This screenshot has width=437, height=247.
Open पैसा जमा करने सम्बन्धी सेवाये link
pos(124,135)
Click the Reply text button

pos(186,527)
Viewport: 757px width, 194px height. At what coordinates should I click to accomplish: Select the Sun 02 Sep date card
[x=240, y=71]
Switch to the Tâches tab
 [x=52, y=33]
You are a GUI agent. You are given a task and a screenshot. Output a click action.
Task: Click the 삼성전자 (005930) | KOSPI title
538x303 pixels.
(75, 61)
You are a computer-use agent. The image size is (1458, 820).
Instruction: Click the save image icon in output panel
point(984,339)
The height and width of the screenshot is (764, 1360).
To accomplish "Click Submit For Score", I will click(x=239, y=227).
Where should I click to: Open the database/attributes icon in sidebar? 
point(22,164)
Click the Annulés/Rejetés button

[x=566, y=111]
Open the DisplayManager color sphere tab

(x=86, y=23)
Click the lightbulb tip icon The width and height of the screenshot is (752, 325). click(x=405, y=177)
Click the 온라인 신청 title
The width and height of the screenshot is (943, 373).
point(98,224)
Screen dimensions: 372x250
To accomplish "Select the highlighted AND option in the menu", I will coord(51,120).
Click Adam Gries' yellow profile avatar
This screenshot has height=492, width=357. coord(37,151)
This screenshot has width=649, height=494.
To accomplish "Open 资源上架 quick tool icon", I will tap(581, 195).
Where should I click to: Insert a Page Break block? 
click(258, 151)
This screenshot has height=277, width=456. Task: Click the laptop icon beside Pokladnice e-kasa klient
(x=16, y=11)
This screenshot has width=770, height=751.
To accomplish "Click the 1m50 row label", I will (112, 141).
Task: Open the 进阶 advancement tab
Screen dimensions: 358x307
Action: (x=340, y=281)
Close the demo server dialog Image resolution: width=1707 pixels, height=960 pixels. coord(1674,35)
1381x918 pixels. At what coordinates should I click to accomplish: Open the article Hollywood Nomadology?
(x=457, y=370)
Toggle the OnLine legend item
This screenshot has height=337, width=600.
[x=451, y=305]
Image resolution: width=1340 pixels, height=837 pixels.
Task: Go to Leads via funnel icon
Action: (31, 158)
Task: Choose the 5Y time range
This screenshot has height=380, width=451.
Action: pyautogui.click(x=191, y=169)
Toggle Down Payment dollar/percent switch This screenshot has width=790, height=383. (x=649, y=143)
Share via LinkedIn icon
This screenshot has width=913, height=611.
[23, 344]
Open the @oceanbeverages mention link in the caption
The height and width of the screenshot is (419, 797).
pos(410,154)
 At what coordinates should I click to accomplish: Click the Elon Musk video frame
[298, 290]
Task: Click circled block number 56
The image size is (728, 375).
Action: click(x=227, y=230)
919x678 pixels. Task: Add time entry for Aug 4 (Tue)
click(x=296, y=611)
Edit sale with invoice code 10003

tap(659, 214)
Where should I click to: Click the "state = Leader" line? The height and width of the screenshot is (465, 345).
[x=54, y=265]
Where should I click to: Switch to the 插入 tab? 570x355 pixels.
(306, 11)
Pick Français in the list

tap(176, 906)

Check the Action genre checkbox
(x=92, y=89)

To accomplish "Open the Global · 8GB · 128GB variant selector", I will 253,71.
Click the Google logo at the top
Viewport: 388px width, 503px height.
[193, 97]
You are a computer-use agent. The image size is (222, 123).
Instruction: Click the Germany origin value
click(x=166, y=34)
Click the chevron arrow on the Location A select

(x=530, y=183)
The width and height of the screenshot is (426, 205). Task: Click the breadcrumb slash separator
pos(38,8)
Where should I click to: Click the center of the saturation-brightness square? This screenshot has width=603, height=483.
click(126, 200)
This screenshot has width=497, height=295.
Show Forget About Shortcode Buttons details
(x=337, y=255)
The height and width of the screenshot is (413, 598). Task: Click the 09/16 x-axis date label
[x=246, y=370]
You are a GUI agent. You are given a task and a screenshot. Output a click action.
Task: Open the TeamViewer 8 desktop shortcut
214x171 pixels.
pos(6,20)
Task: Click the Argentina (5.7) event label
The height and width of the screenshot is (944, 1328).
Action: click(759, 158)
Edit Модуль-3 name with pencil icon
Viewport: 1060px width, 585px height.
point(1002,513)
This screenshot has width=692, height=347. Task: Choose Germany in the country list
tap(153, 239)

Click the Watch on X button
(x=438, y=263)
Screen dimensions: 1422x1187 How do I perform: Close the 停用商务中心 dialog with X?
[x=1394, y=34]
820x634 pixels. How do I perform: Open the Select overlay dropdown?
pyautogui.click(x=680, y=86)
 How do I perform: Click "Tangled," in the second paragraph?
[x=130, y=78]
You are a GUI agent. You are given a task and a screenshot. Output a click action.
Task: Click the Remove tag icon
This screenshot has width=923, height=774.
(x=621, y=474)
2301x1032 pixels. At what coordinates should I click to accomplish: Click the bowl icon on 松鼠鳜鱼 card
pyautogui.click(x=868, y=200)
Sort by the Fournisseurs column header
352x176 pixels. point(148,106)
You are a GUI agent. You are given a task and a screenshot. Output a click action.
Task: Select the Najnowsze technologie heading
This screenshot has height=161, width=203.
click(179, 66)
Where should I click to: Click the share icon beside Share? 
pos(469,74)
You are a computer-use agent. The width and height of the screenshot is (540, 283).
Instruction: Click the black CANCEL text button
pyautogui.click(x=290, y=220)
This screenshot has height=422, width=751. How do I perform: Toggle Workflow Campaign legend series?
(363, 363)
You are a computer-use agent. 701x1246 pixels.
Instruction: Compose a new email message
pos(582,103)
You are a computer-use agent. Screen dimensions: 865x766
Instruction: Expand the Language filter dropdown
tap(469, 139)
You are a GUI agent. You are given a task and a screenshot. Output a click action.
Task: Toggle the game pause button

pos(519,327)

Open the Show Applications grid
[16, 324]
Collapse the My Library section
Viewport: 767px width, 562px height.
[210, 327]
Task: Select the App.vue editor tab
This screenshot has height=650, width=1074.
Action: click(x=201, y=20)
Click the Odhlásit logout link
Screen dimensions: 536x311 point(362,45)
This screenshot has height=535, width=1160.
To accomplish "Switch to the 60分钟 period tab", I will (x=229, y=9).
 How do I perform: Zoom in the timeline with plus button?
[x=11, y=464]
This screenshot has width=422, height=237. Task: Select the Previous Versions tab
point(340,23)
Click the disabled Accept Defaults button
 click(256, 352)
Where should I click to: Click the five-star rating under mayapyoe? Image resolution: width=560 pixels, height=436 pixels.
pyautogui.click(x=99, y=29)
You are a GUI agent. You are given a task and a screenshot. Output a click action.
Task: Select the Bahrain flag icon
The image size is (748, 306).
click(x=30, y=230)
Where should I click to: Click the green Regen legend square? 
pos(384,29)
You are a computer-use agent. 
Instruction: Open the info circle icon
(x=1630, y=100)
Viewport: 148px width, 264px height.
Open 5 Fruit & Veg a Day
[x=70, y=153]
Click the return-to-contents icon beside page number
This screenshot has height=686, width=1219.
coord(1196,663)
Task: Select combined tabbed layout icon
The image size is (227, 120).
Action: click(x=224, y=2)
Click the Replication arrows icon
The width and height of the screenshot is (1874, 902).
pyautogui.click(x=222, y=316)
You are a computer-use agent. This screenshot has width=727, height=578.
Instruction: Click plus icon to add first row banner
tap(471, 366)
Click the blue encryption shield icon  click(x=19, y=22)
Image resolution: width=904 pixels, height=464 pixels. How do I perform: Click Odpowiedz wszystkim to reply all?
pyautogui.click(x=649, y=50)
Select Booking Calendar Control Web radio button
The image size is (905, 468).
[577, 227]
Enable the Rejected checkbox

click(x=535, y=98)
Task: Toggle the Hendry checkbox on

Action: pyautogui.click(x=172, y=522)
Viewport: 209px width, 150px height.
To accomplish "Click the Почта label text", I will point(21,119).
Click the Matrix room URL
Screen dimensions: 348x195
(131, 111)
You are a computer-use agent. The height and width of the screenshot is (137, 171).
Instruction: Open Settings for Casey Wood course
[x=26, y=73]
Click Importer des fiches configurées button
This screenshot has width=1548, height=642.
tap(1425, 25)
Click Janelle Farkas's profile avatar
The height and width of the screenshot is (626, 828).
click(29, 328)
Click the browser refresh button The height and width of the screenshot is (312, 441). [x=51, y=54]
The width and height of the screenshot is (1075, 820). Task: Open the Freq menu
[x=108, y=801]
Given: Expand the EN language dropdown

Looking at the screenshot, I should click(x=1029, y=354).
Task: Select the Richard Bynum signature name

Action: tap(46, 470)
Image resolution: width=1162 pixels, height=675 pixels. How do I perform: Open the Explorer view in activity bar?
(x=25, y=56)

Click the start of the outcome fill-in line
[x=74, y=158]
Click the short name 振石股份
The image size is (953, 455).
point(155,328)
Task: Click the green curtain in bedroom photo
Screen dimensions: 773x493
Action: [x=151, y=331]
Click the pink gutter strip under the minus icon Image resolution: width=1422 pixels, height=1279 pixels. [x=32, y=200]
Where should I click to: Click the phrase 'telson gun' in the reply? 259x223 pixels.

# TO DO
Apply a filter to the listing above so that only lines with "title" are kept, and copy those lines.

# COMPLETED EXERCISE
Task: Click the 삼성전자 (005930) | KOSPI title
Click the 온라인 신청 title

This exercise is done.